ISSUES TO SETTLE: In the meantime, HAAD is turning its attention to some other issues that have arisen since the new health insurance framework was established. A new law, currently in draft form, aims to address timing discrepancies between patients, health care providers and insurers, leading to some complaints that payments for treatment have been delayed. Under its provisions insurers will be given a 45-day period to settle outstanding amounts, while patients and health care providers will be granted recourse to a complaints system if their policy entitlements are not met.
Such an alteration to the legal framework carries implications for the industry, and the detail of the proposal will be of great interest to local insurers. “The Ministry of Finance and representatives from insurance companies are currently in discussions to address the problems being faced due to this issue…once talks are complete, the new law will balance the needs of the health insurance companies, patients and health care providers,” said Fatima Mohammed Ishaq Al Awadi, the deputy director-general of the Insurance Authority.
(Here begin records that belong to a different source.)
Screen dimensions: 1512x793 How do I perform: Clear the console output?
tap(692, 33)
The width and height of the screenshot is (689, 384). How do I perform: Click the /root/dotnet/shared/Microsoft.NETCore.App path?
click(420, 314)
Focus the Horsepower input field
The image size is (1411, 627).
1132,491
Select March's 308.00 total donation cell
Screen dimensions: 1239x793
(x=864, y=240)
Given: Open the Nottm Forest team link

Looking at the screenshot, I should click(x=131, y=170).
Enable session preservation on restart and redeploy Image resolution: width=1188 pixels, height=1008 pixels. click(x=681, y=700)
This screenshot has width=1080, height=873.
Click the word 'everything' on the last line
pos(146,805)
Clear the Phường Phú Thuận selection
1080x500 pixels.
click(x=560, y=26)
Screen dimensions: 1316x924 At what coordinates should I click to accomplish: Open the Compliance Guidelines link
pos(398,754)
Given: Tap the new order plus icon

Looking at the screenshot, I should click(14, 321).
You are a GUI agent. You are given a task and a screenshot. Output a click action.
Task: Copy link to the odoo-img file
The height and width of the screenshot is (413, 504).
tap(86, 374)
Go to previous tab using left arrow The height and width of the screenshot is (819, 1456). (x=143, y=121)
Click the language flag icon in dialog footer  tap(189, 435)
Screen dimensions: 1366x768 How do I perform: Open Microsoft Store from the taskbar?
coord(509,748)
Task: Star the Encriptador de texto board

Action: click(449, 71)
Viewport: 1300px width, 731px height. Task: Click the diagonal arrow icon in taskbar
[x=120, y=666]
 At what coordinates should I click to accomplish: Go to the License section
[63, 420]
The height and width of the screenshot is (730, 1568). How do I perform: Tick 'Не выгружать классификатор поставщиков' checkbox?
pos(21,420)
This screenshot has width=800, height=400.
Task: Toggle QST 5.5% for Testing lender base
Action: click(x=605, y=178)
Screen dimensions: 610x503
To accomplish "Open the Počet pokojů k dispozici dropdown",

Insurers, too, would like to see some issues addressed, particularly with regard to the increasing instances of fraudulent health insurance claims. In 2011 the HAAD recorded more than 900 complaints from the industry concerning unethical practices such as the scheduling of unnecessary surgeries, treatment procedures, prescription forgery and claims for unperformed medical services. A total of 34 of these cases were referred to the public prosecutors, and six went to the courts. Combined with administrative errors that have resulted in the filing of duplicate invoices, such instances have helped fuel the inflation of health care costs that has begun to trouble the industry, thereby becoming a matter of increasing concern.
PROBLEM-SOLVING: HAAD has taken a number of steps to combat the problem: as well as showing a readiness to prosecute cases of fraud, it has produced a set of more stringent guidelines regarding prohibited practices and bolstered its medical investigation and audit team with further resources. Insurers have also invested in medical investigation operations.
“The implementation of DRGs will help cut down on medical fraud within the system,” said Daman’s Bitzer. “Additionally, DRGs are easier to monitor than itemised bills, but still require their own monitoring system in order to ensure accuracy.”
The issues being addressed by HAAD and the industry today are common to all health insurance markets and do not represent a long-term challenge. The medium term will likely see more adjustment of this nature, as the HAAD attempts to establish the best regulatory fit for all market participants. The question of longer-term reform brings more interesting implications: Dubai’s intention to adopt a similar scheme by 2013 raises the possibility of a federal insurance system. In 2012 a draft law was introduced outlining such a federal model, proposing a national health insurance authority that would work with local authorities within each emirate. How the new legislation would interact with the current law in Abu Dhabi, however, is as yet unclear.